Lawrence University Professor of Psychology Terry Gottfried presents “Music and Language Learning: Relation of Musical and Linguistic Tone Perception” Tuesday, May 10 at 4:15 p.m. in Science Hall, Room 102. The event is free and open to the public.
A specialist in the perception of speech and sound, Gottfried will discuss the findings of his recent research with Lawrence conservatory students which indicates musicians hold a significant advantage over non-musicians in identifying and producing unfamiliar speech contrasts in a foreign language.
In his study, listeners who had never studied Mandarin Chinese were presented with words that differed only in lexical tone. While non-native listeners had trouble detecting the tonal differences, the musicians were significantly more accurate in their identification and discrimination of the words. The musicians also were more successful in imitating these words than non-musicians.
Gottfried argues that abilities or skills associated with being a musician are related to skills necessary to learn a new speech sound contrast.

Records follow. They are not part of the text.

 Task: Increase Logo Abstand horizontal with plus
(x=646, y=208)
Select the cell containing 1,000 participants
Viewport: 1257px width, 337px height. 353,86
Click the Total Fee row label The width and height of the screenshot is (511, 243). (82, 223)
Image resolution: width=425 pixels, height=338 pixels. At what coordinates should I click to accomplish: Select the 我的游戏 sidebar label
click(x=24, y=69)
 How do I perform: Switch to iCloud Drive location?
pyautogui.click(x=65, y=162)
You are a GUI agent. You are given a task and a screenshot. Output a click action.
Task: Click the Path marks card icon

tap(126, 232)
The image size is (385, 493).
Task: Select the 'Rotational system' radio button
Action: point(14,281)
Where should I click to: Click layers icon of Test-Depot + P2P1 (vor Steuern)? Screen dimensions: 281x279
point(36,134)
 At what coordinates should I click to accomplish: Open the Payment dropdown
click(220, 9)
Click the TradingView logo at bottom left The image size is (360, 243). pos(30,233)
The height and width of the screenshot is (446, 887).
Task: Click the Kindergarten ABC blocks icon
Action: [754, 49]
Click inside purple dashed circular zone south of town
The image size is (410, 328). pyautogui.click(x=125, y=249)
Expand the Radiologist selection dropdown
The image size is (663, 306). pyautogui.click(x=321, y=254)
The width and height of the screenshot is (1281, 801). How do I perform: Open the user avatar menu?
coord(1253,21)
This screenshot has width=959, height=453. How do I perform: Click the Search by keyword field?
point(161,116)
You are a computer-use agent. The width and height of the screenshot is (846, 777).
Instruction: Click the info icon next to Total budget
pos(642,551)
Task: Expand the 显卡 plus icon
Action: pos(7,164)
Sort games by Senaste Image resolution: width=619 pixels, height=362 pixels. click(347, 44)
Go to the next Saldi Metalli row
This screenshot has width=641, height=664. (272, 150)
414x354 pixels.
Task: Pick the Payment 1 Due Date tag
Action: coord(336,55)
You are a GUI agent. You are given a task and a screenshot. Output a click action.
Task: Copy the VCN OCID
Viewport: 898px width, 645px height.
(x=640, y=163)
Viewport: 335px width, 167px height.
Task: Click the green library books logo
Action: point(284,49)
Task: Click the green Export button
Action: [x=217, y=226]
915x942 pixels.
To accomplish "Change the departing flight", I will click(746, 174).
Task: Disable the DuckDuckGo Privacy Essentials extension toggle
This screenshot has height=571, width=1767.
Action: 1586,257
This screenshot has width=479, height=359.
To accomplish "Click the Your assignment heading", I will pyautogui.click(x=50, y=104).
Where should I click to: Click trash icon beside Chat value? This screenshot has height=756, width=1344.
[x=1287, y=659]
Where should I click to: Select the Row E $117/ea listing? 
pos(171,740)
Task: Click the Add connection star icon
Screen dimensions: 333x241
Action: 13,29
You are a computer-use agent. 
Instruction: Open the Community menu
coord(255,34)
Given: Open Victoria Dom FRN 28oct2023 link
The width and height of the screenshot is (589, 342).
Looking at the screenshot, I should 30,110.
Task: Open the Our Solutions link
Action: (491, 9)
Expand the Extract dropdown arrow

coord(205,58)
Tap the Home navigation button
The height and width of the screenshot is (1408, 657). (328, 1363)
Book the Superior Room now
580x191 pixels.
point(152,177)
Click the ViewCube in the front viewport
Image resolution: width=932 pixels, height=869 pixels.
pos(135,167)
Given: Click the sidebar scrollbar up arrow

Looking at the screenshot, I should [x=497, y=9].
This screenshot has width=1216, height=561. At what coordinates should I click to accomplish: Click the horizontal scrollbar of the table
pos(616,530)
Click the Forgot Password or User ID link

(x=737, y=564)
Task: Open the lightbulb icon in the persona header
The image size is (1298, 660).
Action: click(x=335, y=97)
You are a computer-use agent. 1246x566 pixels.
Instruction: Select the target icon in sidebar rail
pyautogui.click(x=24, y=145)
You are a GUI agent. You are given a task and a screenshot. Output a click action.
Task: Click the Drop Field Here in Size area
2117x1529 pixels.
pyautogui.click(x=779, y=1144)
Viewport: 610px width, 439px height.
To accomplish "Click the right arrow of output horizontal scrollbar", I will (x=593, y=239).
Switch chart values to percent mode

With the support of a grant from the Norwegian Marshall Fund Committee, Gottfried recently conducted research in Trondheim, Norway, in which he investigated factors that help or hinder language learners in speaking and understanding a second language.
Part of this research investigated differences in how Norwegian listeners, in comparison to Danes, perceive the vowel contrasts of their native and their second language. He also studied whether the use of linguistic tones in Norwegian provides native speakers of that language with an advantage in learning the lexical tones of Mandarin Chinese.
In 2001, he was awarded a fellowship by the Fulbright Scholar Program for a teaching and research position in the English department of Aarhus University in Denmark, teaching courses on the psychology of language and speech science.
A member of the Lawrence psychology department since 1986, Gottfried earned his bachelor’s and doctorate degrees at the University of Minnesota.